• **YOUR INSTRUCTIONS**:
Replace "screenshot" with "screen capture" in the part that opens with the row containing "You are a GUI" and closes with the last row, and change nothing else. Give only those rows, without the pictures.
========
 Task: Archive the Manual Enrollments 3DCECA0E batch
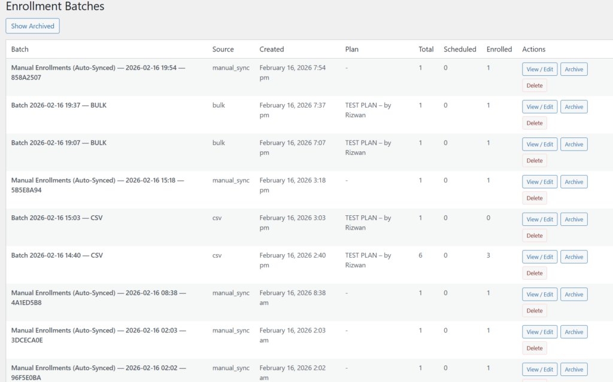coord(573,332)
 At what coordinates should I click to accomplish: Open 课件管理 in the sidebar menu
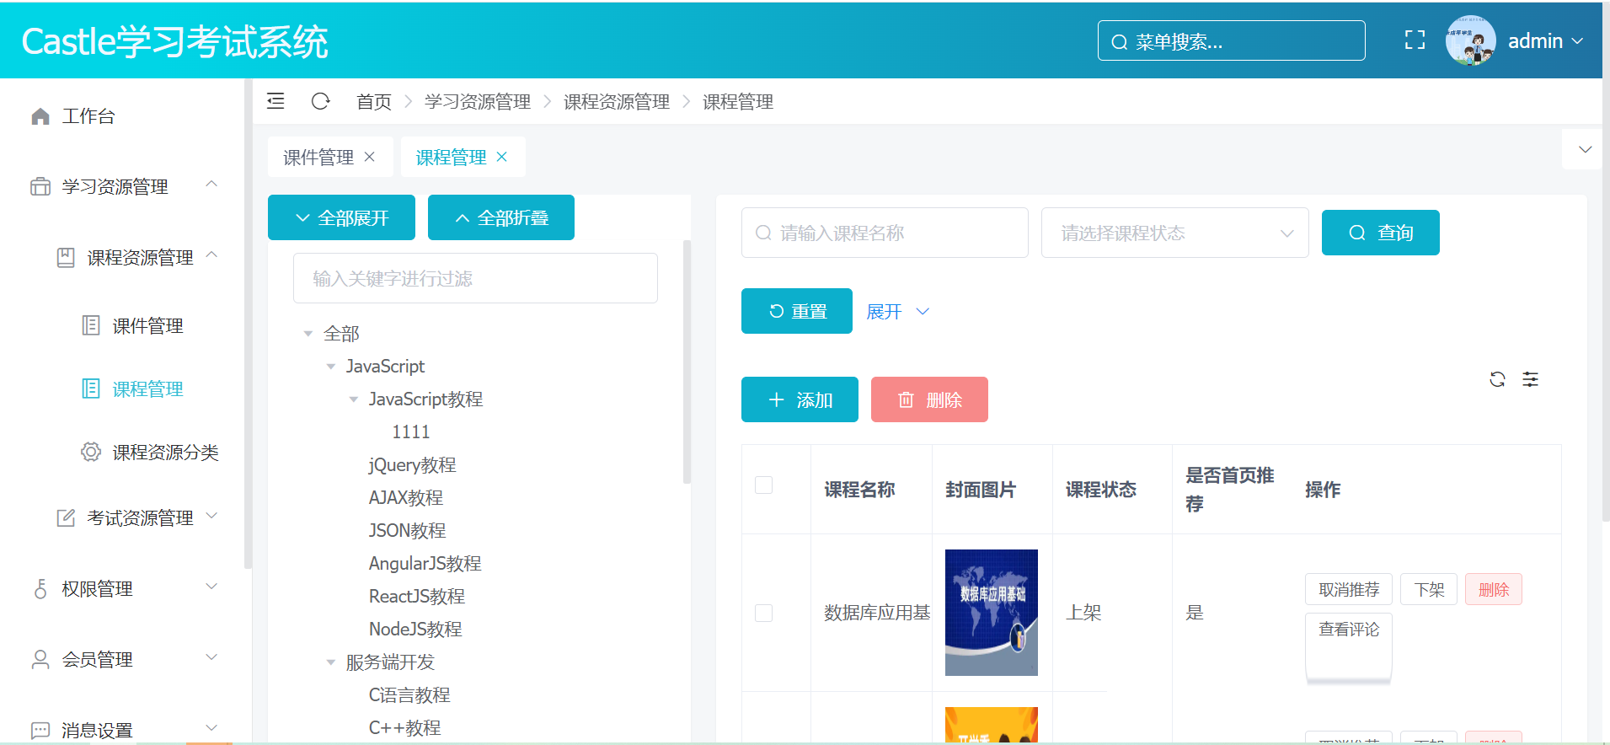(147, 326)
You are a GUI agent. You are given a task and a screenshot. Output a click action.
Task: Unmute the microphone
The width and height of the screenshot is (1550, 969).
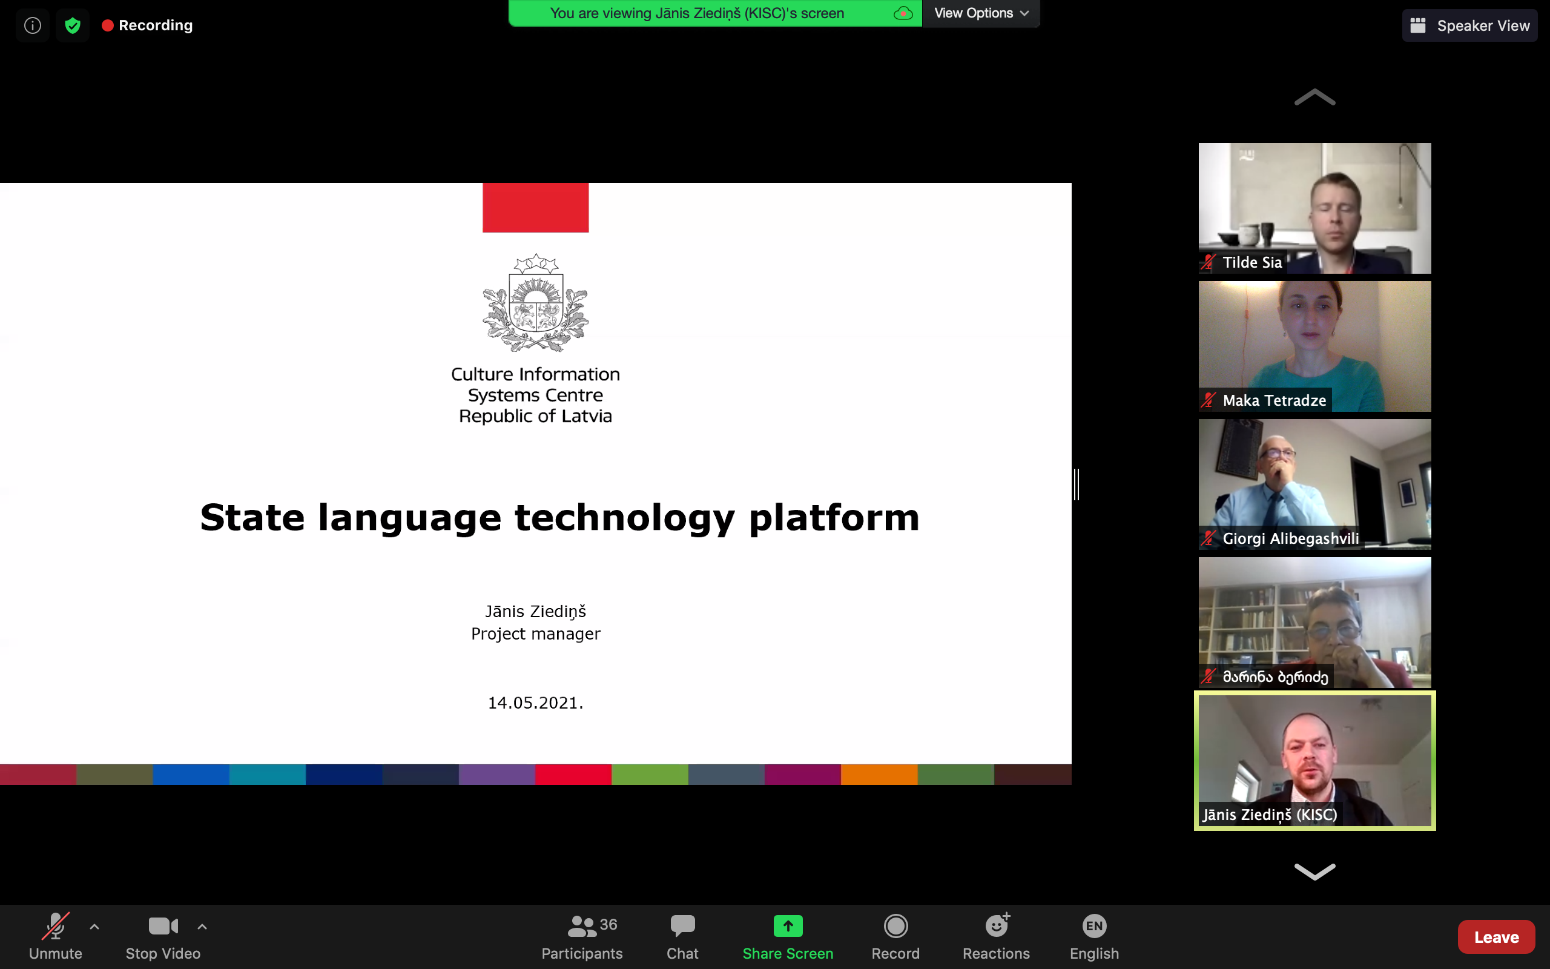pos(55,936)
========
• **TASK SOLUTION**:
You are a GUI agent. You are given a task and a screen capture. Output a click action.
Task: Unmute the microphone
The width and height of the screen capture is (1550, 969).
pos(55,936)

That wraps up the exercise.